PROMISE began as an engineering model, a fully working double of Perseverance that the mission team used on Earth to rehearse maneuvers and troubleshoot problems before trying them on the real rover millions of miles away.

In its earlier life, the team called the rover OPTIMISM. The new name reflects the significant change in destination. It will no longer gather dust as a backup. Instead, engineers think they could repurpose it for a completely different world. They believe they can modify the rover to cope with the Moon, despite originally designing it for Mars.

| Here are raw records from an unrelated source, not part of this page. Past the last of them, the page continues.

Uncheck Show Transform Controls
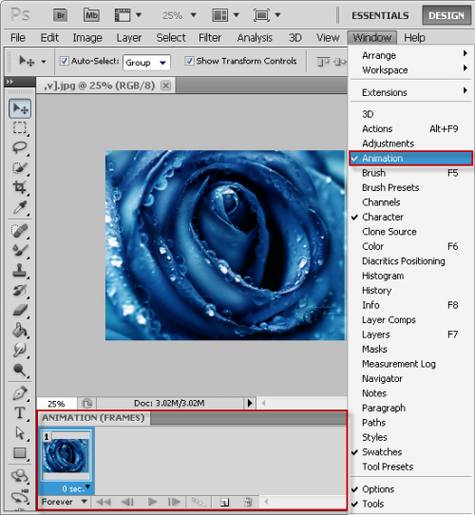This screenshot has width=475, height=515. (189, 61)
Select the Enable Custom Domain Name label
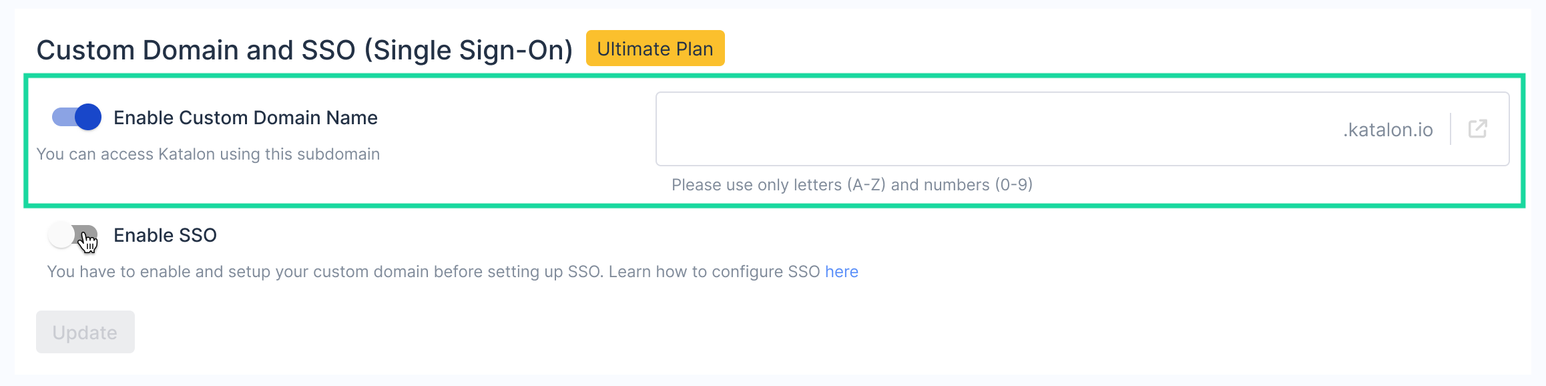1546x386 pixels. (x=246, y=118)
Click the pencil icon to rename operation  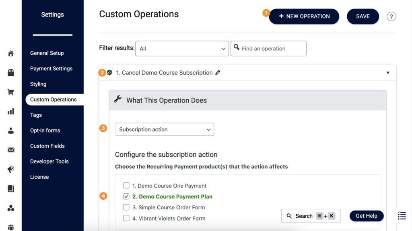coord(218,73)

A Proven Rover Paves the Way for NASA’s Lunar Future

NASA plans to send PROMISE to scout the lunar south pole, characterize the surface, and examine what lies beneath. The rover could also search for resources that a permanent outpost would need. NASA also recently revealed contracts with three aerospace firms for four lunar landers that the companies plan to launch by the end of 2028. This forms part of a wider mission to send 17 landers to the Moon over the next few years.

Everything supports the Moon Base program and the Artemis mission, which aim to return astronauts to the lunar surface and establish a base by 2030 that can sustain a long-term human presence.

NASA’s Perseverance rover has reached a noteworthy milestone by becoming just the second machine in history to drive a full marathon on another world. The six-wheeled explorer passed the 26.2-mile mark on June 14, taking about five years and four months to achieve the feat.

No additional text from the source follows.